How is that within two years one of the NHS’s safest hospitals came to be rated ‘inadequate’? Andrew Laird explains how the lack of communication between staff and management led to the trust’s demise

The labelling of Addenbrooke’s as “inadequate” by Care Quality Commission was a real surprise to many as it was considered one of the safest hospitals in the country only two years ago. How could such a hospital end up in special measures in such a short period of time?

‘How could such a hospital end up in special measures in such a short period of time?’

The CQC rated the hospital as “outstanding” for caring, with staff going “above and beyond their duties” and being “extremely caring and extremely skilled”. However, its poor scores for safety and leadership were enough to merit an overall “inadequate” rating. CQC chief inspector of hospitals Sir Mike Richards said senior management have “lost their grip”.

Specific issues

Sir Mike raised a number of specific issues but there are two in particular that concern me. The first is the lack of connection between staff and management, and the second is the issue of “bed blocking”, which Sir Mike correctly states is a problem across the country.

Andrew Laird

Andrew Laird

From this inquiry, it is clear the level of interaction between management and staff at Addenbrooke’s is woefully inadequate. Staff feel they are not listened to, they are overworked and demoralised, yet somehow manage to deliver “outstanding” care. The fact that staff managed to deliver great care, despite management problems, shows the dedication of the team at Addenbrooke’s. Think how good the hospital could be if there was a high functioning management team in place?

Sir Mike also revealed that beds were being taken up, as patients were unable to access the support they needed to leave hospital and return home or go to an intermediate care setting.
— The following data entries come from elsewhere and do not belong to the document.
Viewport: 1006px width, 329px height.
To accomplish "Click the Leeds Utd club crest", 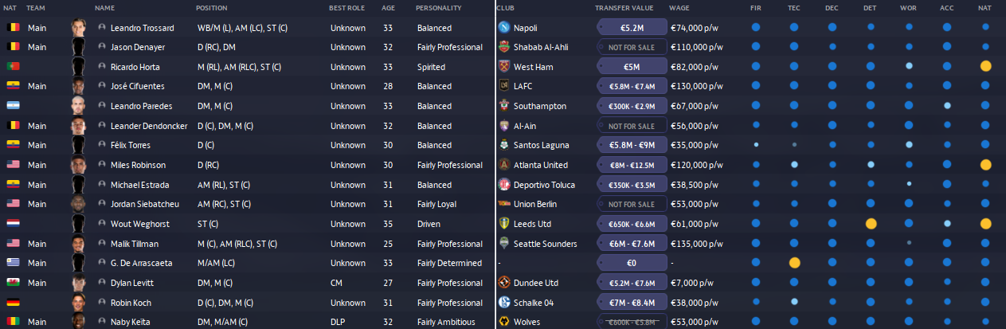I will point(503,224).
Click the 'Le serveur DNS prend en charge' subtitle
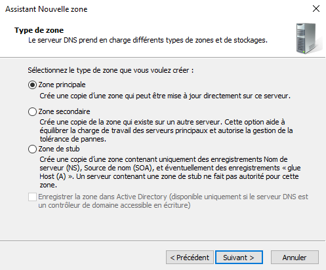The image size is (326, 270). coord(148,40)
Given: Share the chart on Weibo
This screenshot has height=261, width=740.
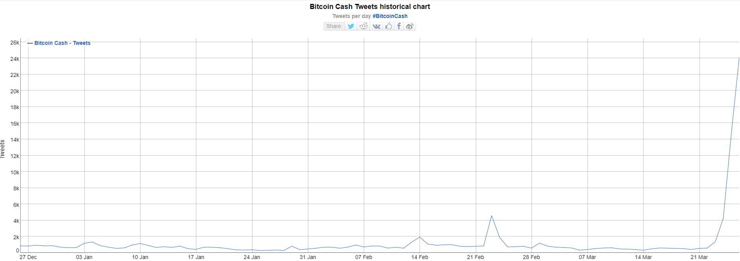Looking at the screenshot, I should 409,26.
It is a problem that can only get worse as we face the annual winter pressures. Indeed, as new figures reveal NHS trusts in England racked up a massive £930m deficit from April to May this year, the warnings are already beginning. Newcastle upon Tyne Hospitals Foundation Trust chief executive Sir Len Fenwick, the longest serving hospitals boss in the health service, said the pressures on hospitals could be greater than ever before.

‘That staff managed to deliver great care, despite management problems, shows the dedication of the Addenbrooke’s team’

So, what can be done to tackle these fundamental problems?

I strongly believe lessons can be learned from looking at new ways organisations are approaching healthcare.

Spiral Health in Blackpool is an award winning health and social care social enterprise. It launched in 2012 as a community interest company, becoming the first independent nurse owned social enterprise in the UK to spin out of the NHS. The service was previously part of the Blackpool Teaching Hospital FT.

Chief executive Tracey Bush and her colleagues deliver intermediate care and rehabilitation, most often to older patients who have been discharged from hospital (step down) or who need a bit more support than they can receive at home for a short period of time (step up).

Spiral’s staff group are intimately involved in the running and improvement of the service. In fact, they are the legal owners of the organisation. As well as being empowered to use their professional judgement on a day to day basis, the staff elect two members of the company board – they have a say in the big decisions affecting the organisation and the service. It is an approach that is working and the organisation is growing.

Staff engagement

The benefits of staff ownership (or even just better staff engagement) was recognised by King’s Fund chief executive Chris Ham in his report, Improving NHS Care by Engaging Staff and Devolving Decision Making. He highlighted that organisations in which staff are engaged and valued deliver better quality care.

The NHS will continue to be plagued with low morale and onerous bureaucracy unless frontline staff are better engaged in the management and governance of services. It is a shame exploratory work by the Department of Health and Cabinet Office on mutualising entire hospital trusts found that it would be impossible without legislative changes to allow FTs to alter their ownership structure.

However, many of the characteristics of a mutual, such as more open and honest communication between management and staff, and a more trusting and empowering culture, can be replicated and would benefit patients, frontline staff and, ultimately, management.

As hospital waiting lists get worse, the issue of bed blocking is also one we cannot ignore. Again, this is an area where a new approach can really help; indeed Spiral developed its intermediate care service to solve exactly this problem.

‘A more trusting and empowering culture can be replicated and would benefit patients’

By providing a more affordable yet still nurse led service for those who need a bit of extra support, it means people don’t need to be stuck in hospital. This not only alleviates the pressure on more expensive acute hospital beds but also is a much more pleasant and relaxed environment for patients.

Again, staff engagement is key here, with their ideas actively encouraged. After all, working on the frontline they know where the problems lie. For example, Spiral is now looking at increasing its home based service so their patients can return home and be supported to stay there.

One can’t help but think that the “outstanding” Addenbrooke’s staff would really thrive in an environment like Spiral’s. As we prepare for the inevitable horror stories of an NHS unable to cope during the winter, we need to ensure management and staff communicate a lot better and new approaches to intermediate care are considered. In short, we need more Spirals.